_What you should do_
Could you render the lines below as a JSON list of strings, one string per line, with blank lines left out?

_Dataset records_
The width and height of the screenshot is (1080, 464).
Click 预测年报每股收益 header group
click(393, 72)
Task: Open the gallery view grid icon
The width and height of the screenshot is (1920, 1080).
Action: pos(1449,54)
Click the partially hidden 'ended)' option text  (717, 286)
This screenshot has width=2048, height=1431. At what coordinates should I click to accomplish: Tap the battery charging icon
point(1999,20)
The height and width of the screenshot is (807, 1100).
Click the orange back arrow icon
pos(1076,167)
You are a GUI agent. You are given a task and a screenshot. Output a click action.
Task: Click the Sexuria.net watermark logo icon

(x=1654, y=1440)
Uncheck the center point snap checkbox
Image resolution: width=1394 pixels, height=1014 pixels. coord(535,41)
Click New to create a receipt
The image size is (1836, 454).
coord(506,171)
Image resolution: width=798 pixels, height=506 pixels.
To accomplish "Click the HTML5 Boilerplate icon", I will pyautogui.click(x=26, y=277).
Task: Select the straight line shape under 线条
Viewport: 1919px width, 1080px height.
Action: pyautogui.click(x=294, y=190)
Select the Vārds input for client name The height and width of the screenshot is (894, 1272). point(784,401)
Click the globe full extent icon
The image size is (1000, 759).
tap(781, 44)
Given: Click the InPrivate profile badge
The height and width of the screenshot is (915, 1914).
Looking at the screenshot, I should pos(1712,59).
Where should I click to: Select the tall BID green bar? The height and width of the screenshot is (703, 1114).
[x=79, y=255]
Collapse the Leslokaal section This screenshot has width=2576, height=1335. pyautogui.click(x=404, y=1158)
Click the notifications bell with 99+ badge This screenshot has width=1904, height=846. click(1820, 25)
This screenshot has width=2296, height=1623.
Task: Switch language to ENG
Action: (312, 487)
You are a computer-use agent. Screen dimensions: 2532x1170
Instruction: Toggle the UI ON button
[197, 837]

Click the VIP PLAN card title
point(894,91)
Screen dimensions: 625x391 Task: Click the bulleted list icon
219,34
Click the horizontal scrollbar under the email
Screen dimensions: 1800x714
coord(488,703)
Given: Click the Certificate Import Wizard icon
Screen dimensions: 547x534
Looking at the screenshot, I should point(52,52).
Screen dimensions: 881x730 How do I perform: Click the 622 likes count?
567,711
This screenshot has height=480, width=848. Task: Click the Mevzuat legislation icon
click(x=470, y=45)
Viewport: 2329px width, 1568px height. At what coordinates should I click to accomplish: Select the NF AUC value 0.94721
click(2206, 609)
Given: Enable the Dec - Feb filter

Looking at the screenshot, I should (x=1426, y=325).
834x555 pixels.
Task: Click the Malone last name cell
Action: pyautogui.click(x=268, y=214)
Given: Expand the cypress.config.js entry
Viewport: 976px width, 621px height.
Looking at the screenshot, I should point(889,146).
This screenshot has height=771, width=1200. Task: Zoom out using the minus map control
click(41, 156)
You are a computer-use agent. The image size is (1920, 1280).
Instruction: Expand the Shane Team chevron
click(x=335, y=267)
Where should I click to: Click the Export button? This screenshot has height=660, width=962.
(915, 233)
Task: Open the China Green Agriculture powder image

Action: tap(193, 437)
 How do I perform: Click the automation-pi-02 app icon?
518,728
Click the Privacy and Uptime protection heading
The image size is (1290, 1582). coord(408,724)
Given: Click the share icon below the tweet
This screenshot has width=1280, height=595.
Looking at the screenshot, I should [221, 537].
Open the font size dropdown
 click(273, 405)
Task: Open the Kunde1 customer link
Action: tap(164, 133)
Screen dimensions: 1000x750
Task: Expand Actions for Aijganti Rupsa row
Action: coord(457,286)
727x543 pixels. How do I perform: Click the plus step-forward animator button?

_The answer_
[
  "The width and height of the screenshot is (1080, 464).",
  "Click 预测年报每股收益 header group",
  "click(393, 72)",
  "Task: Open the gallery view grid icon",
  "The width and height of the screenshot is (1920, 1080).",
  "Action: pos(1449,54)",
  "Click the partially hidden 'ended)' option text  (717, 286)",
  "This screenshot has width=2048, height=1431. At what coordinates should I click to accomplish: Tap the battery charging icon",
  "point(1999,20)",
  "The height and width of the screenshot is (807, 1100).",
  "Click the orange back arrow icon",
  "pos(1076,167)",
  "You are a GUI agent. You are given a task and a screenshot. Output a click action.",
  "Task: Click the Sexuria.net watermark logo icon",
  "(x=1654, y=1440)",
  "Uncheck the center point snap checkbox",
  "Image resolution: width=1394 pixels, height=1014 pixels. coord(535,41)",
  "Click New to create a receipt",
  "The image size is (1836, 454).",
  "coord(506,171)",
  "Image resolution: width=798 pixels, height=506 pixels.",
  "To accomplish \"Click the HTML5 Boilerplate icon\", I will pyautogui.click(x=26, y=277).",
  "Task: Select the straight line shape under 线条",
  "Viewport: 1919px width, 1080px height.",
  "Action: pyautogui.click(x=294, y=190)",
  "Select the Vārds input for client name The height and width of the screenshot is (894, 1272). point(784,401)",
  "Click the globe full extent icon",
  "The image size is (1000, 759).",
  "tap(781, 44)",
  "Given: Click the InPrivate profile badge",
  "The height and width of the screenshot is (915, 1914).",
  "Looking at the screenshot, I should pos(1712,59).",
  "Where should I click to: Select the tall BID green bar? The height and width of the screenshot is (703, 1114).",
  "[x=79, y=255]",
  "Collapse the Leslokaal section This screenshot has width=2576, height=1335. pyautogui.click(x=404, y=1158)",
  "Click the notifications bell with 99+ badge This screenshot has width=1904, height=846. click(1820, 25)",
  "This screenshot has width=2296, height=1623.",
  "Task: Switch language to ENG",
  "Action: (312, 487)",
  "You are a computer-use agent. Screen dimensions: 2532x1170",
  "Instruction: Toggle the UI ON button",
  "[197, 837]",
  "Click the VIP PLAN card title",
  "point(894,91)",
  "Screen dimensions: 625x391 Task: Click the bulleted list icon",
  "219,34",
  "Click the horizontal scrollbar under the email",
  "Screen dimensions: 1800x714",
  "coord(488,703)",
  "Given: Click the Certificate Import Wizard icon",
  "Screen dimensions: 547x534",
  "Looking at the screenshot, I should point(52,52).",
  "Screen dimensions: 881x730 How do I perform: Click the 622 likes count?",
  "567,711",
  "This screenshot has height=480, width=848. Task: Click the Mevzuat legislation icon",
  "click(x=470, y=45)",
  "Viewport: 2329px width, 1568px height. At what coordinates should I click to accomplish: Select the NF AUC value 0.94721",
  "click(2206, 609)",
  "Given: Enable the Dec - Feb filter",
  "Looking at the screenshot, I should (x=1426, y=325).",
  "834x555 pixels.",
  "Task: Click the Malone last name cell",
  "Action: pyautogui.click(x=268, y=214)",
  "Given: Expand the cypress.config.js entry",
  "Viewport: 976px width, 621px height.",
  "Looking at the screenshot, I should point(889,146).",
  "This screenshot has height=771, width=1200. Task: Zoom out using the minus map control",
  "click(41, 156)",
  "You are a computer-use agent. The image size is (1920, 1280).",
  "Instruction: Expand the Shane Team chevron",
  "click(x=335, y=267)",
  "Where should I click to: Click the Export button? This screenshot has height=660, width=962.",
  "(915, 233)",
  "Task: Open the China Green Agriculture powder image",
  "Action: tap(193, 437)",
  " How do I perform: Click the automation-pi-02 app icon?",
  "518,728",
  "Click the Privacy and Uptime protection heading",
  "The image size is (1290, 1582). coord(408,724)",
  "Given: Click the share icon below the tweet",
  "This screenshot has width=1280, height=595.",
  "Looking at the screenshot, I should [221, 537].",
  "Open the font size dropdown",
  " click(273, 405)",
  "Task: Open the Kunde1 customer link",
  "Action: tap(164, 133)",
  "Screen dimensions: 1000x750",
  "Task: Expand Actions for Aijganti Rupsa row",
  "Action: coord(457,286)",
  "727x543 pixels. How do I perform: Click the plus step-forward animator button?"
]